• YOUR INSTRUCTIONS: Each line below from the one containing "The height and width of the screenshot is (1462, 2352)." through the one containing "You are a computer-use agent. This" is to be given again exactly, and no line outside that span.

• Records from a data source:
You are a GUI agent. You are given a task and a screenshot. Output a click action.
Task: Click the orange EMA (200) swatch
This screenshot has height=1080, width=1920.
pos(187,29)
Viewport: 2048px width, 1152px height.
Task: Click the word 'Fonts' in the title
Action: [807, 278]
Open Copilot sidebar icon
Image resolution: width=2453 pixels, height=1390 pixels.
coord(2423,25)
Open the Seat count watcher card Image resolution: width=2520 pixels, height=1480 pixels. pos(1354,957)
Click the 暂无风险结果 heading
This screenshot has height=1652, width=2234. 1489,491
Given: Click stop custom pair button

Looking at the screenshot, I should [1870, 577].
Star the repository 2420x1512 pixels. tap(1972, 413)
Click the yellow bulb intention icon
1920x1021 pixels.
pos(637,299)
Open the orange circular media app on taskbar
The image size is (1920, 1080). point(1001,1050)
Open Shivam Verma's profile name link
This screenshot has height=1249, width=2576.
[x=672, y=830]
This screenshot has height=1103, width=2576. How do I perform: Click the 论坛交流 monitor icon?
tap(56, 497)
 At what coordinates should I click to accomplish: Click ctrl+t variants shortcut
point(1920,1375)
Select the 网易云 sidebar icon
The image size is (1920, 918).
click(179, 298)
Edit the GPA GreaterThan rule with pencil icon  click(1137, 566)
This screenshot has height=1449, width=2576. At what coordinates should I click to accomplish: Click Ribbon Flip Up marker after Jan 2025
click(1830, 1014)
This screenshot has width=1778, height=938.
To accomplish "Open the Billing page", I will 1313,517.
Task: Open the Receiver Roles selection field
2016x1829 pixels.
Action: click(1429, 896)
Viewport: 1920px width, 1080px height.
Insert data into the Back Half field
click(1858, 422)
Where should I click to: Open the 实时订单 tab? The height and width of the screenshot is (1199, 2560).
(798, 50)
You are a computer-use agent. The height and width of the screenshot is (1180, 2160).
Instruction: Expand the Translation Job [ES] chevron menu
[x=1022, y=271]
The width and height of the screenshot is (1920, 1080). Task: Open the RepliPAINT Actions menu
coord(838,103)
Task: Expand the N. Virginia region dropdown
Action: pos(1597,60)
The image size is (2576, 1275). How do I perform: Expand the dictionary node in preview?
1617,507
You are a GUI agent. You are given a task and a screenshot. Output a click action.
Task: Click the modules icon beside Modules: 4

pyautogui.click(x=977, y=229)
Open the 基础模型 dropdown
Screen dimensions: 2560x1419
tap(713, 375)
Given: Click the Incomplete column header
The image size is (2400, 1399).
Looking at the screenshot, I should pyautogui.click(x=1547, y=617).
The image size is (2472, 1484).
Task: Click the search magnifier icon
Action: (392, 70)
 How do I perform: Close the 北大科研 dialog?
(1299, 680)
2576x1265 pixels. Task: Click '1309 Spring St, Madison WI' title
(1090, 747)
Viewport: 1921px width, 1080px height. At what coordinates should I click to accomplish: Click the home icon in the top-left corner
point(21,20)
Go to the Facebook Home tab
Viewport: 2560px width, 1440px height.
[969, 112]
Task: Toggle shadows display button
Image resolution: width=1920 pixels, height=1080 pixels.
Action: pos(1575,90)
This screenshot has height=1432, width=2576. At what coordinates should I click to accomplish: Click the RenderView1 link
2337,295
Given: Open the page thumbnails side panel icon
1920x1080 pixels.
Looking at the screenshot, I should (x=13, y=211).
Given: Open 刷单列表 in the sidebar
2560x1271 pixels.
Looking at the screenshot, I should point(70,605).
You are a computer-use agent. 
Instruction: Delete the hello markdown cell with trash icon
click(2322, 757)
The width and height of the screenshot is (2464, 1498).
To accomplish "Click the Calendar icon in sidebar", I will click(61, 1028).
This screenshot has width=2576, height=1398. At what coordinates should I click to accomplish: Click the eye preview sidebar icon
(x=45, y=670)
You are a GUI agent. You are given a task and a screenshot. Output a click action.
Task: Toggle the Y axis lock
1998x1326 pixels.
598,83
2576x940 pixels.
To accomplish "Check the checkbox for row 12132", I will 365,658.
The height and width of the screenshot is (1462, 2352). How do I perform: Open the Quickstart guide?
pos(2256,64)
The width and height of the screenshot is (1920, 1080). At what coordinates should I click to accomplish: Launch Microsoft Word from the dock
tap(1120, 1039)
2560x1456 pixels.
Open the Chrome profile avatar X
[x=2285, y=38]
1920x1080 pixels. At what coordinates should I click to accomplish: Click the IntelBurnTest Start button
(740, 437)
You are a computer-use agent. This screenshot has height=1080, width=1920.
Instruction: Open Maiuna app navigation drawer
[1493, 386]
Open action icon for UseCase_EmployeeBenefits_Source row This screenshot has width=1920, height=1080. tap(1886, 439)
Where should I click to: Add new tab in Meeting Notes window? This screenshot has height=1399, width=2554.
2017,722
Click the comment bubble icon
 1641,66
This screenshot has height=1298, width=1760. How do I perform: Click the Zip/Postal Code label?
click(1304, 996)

• WRITTEN ANSWER:
The height and width of the screenshot is (1462, 2352). How do I perform: Open the Quickstart guide?
pos(2256,64)
The width and height of the screenshot is (1920, 1080). At what coordinates should I click to accomplish: Launch Microsoft Word from the dock
tap(1120, 1039)
2560x1456 pixels.
Open the Chrome profile avatar X
[x=2285, y=38]
1920x1080 pixels. At what coordinates should I click to accomplish: Click the IntelBurnTest Start button
(740, 437)
You are a computer-use agent. This screenshot has height=1080, width=1920.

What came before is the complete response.